Goal of the exercise: The answer must repeat each line of the material exactly.

Study material:
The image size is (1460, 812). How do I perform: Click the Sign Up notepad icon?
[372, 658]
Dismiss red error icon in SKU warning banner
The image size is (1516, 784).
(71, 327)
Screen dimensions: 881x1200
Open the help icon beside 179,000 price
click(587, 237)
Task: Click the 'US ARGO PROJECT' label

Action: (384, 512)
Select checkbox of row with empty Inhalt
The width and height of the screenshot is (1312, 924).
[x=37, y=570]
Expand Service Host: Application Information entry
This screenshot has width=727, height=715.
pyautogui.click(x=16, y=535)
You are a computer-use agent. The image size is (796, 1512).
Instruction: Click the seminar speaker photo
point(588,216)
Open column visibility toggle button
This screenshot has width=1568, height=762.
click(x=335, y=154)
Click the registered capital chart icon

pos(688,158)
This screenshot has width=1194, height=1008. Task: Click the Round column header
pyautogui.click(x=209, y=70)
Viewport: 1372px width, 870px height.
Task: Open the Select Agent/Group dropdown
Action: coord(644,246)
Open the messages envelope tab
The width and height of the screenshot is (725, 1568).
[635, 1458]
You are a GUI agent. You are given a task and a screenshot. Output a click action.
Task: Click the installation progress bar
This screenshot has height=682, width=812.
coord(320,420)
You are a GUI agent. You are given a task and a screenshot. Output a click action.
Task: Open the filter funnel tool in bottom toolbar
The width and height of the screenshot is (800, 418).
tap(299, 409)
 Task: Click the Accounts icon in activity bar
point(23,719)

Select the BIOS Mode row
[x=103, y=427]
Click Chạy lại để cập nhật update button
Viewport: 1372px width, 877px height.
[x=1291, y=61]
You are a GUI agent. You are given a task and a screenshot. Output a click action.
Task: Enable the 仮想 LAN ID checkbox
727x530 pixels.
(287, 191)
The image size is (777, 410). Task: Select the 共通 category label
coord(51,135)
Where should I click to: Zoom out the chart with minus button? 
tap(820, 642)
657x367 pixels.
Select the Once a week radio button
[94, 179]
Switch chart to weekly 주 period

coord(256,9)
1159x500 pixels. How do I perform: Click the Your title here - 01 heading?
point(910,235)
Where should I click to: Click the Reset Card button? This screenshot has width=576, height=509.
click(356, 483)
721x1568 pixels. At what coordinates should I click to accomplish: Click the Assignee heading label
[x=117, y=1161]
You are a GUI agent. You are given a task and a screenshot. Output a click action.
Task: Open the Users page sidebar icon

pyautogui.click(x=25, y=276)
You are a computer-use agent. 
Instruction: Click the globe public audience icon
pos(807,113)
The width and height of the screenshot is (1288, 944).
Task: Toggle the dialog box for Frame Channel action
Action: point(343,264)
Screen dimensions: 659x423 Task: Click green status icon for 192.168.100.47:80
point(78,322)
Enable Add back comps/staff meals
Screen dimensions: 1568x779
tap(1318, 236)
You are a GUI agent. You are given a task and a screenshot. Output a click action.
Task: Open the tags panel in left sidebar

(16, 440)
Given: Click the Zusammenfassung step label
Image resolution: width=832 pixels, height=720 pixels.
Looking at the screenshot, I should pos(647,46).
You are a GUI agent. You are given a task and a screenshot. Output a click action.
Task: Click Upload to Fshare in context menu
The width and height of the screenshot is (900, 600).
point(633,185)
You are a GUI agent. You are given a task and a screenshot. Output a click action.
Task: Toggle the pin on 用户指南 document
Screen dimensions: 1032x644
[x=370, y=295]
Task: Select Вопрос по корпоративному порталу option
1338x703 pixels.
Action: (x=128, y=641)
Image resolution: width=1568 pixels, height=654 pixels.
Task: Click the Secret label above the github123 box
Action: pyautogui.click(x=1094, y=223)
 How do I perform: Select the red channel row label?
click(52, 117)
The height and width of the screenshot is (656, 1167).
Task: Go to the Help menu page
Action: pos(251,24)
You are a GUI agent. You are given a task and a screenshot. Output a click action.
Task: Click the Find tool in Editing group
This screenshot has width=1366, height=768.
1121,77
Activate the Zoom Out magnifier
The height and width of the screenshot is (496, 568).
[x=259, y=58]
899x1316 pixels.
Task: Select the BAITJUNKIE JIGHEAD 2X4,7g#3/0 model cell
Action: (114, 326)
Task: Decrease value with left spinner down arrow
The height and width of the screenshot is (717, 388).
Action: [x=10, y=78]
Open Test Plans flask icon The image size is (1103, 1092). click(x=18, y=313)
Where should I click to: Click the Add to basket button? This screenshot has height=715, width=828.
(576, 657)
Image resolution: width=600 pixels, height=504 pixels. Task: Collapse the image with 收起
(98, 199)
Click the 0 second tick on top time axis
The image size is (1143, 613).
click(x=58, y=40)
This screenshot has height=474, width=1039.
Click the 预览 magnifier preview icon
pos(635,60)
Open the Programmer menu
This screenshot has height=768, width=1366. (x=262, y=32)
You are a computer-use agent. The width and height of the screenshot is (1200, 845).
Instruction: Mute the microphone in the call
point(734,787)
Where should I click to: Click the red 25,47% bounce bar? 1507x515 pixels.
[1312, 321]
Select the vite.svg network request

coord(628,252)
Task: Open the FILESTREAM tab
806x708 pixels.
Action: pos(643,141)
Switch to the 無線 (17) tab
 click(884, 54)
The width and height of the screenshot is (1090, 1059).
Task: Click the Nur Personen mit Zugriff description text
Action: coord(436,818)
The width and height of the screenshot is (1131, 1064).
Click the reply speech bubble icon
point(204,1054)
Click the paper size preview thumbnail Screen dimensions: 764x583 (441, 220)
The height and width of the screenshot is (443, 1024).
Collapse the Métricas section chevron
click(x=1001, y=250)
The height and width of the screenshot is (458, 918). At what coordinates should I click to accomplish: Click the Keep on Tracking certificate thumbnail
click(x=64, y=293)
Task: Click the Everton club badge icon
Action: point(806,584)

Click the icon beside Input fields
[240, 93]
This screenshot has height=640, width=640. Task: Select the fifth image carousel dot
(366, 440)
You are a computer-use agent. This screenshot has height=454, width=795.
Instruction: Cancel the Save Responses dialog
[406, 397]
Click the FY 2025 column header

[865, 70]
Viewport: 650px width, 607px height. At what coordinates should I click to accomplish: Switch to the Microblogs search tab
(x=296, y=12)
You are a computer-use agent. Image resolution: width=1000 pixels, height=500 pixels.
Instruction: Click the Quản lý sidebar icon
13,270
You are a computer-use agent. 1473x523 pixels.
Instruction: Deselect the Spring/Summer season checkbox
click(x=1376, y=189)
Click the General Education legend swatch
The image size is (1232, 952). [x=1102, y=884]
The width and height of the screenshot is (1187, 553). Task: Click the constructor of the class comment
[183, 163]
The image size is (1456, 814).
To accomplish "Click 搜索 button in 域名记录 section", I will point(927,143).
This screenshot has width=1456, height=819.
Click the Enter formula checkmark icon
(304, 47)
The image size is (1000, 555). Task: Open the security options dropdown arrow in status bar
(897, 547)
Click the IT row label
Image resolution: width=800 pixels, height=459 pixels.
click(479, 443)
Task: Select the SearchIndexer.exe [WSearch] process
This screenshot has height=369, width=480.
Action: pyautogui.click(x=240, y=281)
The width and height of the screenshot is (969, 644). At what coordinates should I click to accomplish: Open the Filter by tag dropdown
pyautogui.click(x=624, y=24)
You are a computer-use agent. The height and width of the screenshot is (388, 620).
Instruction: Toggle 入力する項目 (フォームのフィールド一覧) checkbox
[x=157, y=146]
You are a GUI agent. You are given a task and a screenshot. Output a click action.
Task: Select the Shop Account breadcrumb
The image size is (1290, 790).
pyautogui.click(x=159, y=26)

Solved problem:
The image size is (1460, 812). How do I perform: Click the Sign Up notepad icon?
[372, 658]
Dismiss red error icon in SKU warning banner
The image size is (1516, 784).
(71, 327)
Screen dimensions: 881x1200
Open the help icon beside 179,000 price
click(587, 237)
Task: Click the 'US ARGO PROJECT' label

Action: (384, 512)
Select checkbox of row with empty Inhalt
The width and height of the screenshot is (1312, 924).
[x=37, y=570]
Expand Service Host: Application Information entry
This screenshot has width=727, height=715.
pyautogui.click(x=16, y=535)
You are a computer-use agent. The image size is (796, 1512).
Instruction: Click the seminar speaker photo
point(588,216)
Open column visibility toggle button
This screenshot has width=1568, height=762.
click(x=335, y=154)
Click the registered capital chart icon

pos(688,158)
This screenshot has width=1194, height=1008. Task: Click the Round column header
pyautogui.click(x=209, y=70)
Viewport: 1372px width, 870px height.
Task: Open the Select Agent/Group dropdown
Action: coord(644,246)
Open the messages envelope tab
The width and height of the screenshot is (725, 1568).
[635, 1458]
You are a GUI agent. You are given a task and a screenshot. Output a click action.
Task: Click the installation progress bar
This screenshot has height=682, width=812.
coord(320,420)
You are a GUI agent. You are given a task and a screenshot. Output a click action.
Task: Open the filter funnel tool in bottom toolbar
The width and height of the screenshot is (800, 418).
tap(299, 409)
 Task: Click the Accounts icon in activity bar
point(23,719)

Select the BIOS Mode row
[x=103, y=427]
Click Chạy lại để cập nhật update button
Viewport: 1372px width, 877px height.
[x=1291, y=61]
You are a GUI agent. You are given a task and a screenshot. Output a click action.
Task: Enable the 仮想 LAN ID checkbox
727x530 pixels.
(287, 191)
The image size is (777, 410). Task: Select the 共通 category label
coord(51,135)
Where should I click to: Zoom out the chart with minus button? 
tap(820, 642)
657x367 pixels.
Select the Once a week radio button
[94, 179]
Switch chart to weekly 주 period

coord(256,9)
1159x500 pixels. How do I perform: Click the Your title here - 01 heading?
point(910,235)
Where should I click to: Click the Reset Card button? This screenshot has width=576, height=509.
click(356, 483)
721x1568 pixels. At what coordinates should I click to accomplish: Click the Assignee heading label
[x=117, y=1161]
You are a GUI agent. You are given a task and a screenshot. Output a click action.
Task: Open the Users page sidebar icon

pyautogui.click(x=25, y=276)
You are a computer-use agent. 
Instruction: Click the globe public audience icon
pos(807,113)
The width and height of the screenshot is (1288, 944).
Task: Toggle the dialog box for Frame Channel action
Action: point(343,264)
Screen dimensions: 659x423 Task: Click green status icon for 192.168.100.47:80
point(78,322)
Enable Add back comps/staff meals
Screen dimensions: 1568x779
tap(1318, 236)
You are a GUI agent. You are given a task and a screenshot. Output a click action.
Task: Open the tags panel in left sidebar

(16, 440)
Given: Click the Zusammenfassung step label
Image resolution: width=832 pixels, height=720 pixels.
Looking at the screenshot, I should pos(647,46).
You are a GUI agent. You are given a task and a screenshot. Output a click action.
Task: Click Upload to Fshare in context menu
The width and height of the screenshot is (900, 600).
point(633,185)
You are a GUI agent. You are given a task and a screenshot. Output a click action.
Task: Toggle the pin on 用户指南 document
Screen dimensions: 1032x644
[x=370, y=295]
Task: Select Вопрос по корпоративному порталу option
1338x703 pixels.
Action: (x=128, y=641)
Image resolution: width=1568 pixels, height=654 pixels.
Task: Click the Secret label above the github123 box
Action: pyautogui.click(x=1094, y=223)
 How do I perform: Select the red channel row label?
click(52, 117)
The height and width of the screenshot is (656, 1167).
Task: Go to the Help menu page
Action: pos(251,24)
You are a GUI agent. You are given a task and a screenshot. Output a click action.
Task: Click the Find tool in Editing group
This screenshot has width=1366, height=768.
1121,77
Activate the Zoom Out magnifier
The height and width of the screenshot is (496, 568).
[x=259, y=58]
899x1316 pixels.
Task: Select the BAITJUNKIE JIGHEAD 2X4,7g#3/0 model cell
Action: (114, 326)
Task: Decrease value with left spinner down arrow
The height and width of the screenshot is (717, 388).
Action: [x=10, y=78]
Open Test Plans flask icon The image size is (1103, 1092). click(x=18, y=313)
Where should I click to: Click the Add to basket button? This screenshot has height=715, width=828.
(576, 657)
Image resolution: width=600 pixels, height=504 pixels. Task: Collapse the image with 收起
(98, 199)
Click the 0 second tick on top time axis
The image size is (1143, 613).
click(x=58, y=40)
This screenshot has height=474, width=1039.
Click the 预览 magnifier preview icon
pos(635,60)
Open the Programmer menu
This screenshot has height=768, width=1366. (x=262, y=32)
You are a computer-use agent. The width and height of the screenshot is (1200, 845).
Instruction: Mute the microphone in the call
point(734,787)
Where should I click to: Click the red 25,47% bounce bar? 1507x515 pixels.
[1312, 321]
Select the vite.svg network request

coord(628,252)
Task: Open the FILESTREAM tab
806x708 pixels.
Action: pos(643,141)
Switch to the 無線 (17) tab
 click(884, 54)
The width and height of the screenshot is (1090, 1059).
Task: Click the Nur Personen mit Zugriff description text
Action: coord(436,818)
The width and height of the screenshot is (1131, 1064).
Click the reply speech bubble icon
point(204,1054)
Click the paper size preview thumbnail Screen dimensions: 764x583 (441, 220)
The height and width of the screenshot is (443, 1024).
Collapse the Métricas section chevron
click(x=1001, y=250)
The height and width of the screenshot is (458, 918). At what coordinates should I click to accomplish: Click the Keep on Tracking certificate thumbnail
click(x=64, y=293)
Task: Click the Everton club badge icon
Action: point(806,584)

Click the icon beside Input fields
[240, 93]
This screenshot has height=640, width=640. Task: Select the fifth image carousel dot
(366, 440)
You are a computer-use agent. This screenshot has height=454, width=795.
Instruction: Cancel the Save Responses dialog
[406, 397]
Click the FY 2025 column header

[865, 70]
Viewport: 650px width, 607px height. At what coordinates should I click to accomplish: Switch to the Microblogs search tab
(x=296, y=12)
You are a computer-use agent. Image resolution: width=1000 pixels, height=500 pixels.
Instruction: Click the Quản lý sidebar icon
13,270
You are a computer-use agent. 1473x523 pixels.
Instruction: Deselect the Spring/Summer season checkbox
click(x=1376, y=189)
Click the General Education legend swatch
The image size is (1232, 952). [x=1102, y=884]
The width and height of the screenshot is (1187, 553). Task: Click the constructor of the class comment
[183, 163]
The image size is (1456, 814).
To accomplish "Click 搜索 button in 域名记录 section", I will point(927,143).
This screenshot has width=1456, height=819.
Click the Enter formula checkmark icon
(304, 47)
The image size is (1000, 555). Task: Open the security options dropdown arrow in status bar
(897, 547)
Click the IT row label
Image resolution: width=800 pixels, height=459 pixels.
click(479, 443)
Task: Select the SearchIndexer.exe [WSearch] process
This screenshot has height=369, width=480.
Action: pyautogui.click(x=240, y=281)
The width and height of the screenshot is (969, 644). At what coordinates should I click to accomplish: Open the Filter by tag dropdown
pyautogui.click(x=624, y=24)
You are a computer-use agent. The height and width of the screenshot is (388, 620).
Instruction: Toggle 入力する項目 (フォームのフィールド一覧) checkbox
[x=157, y=146]
You are a GUI agent. You are given a task and a screenshot. Output a click action.
Task: Select the Shop Account breadcrumb
The image size is (1290, 790).
pyautogui.click(x=159, y=26)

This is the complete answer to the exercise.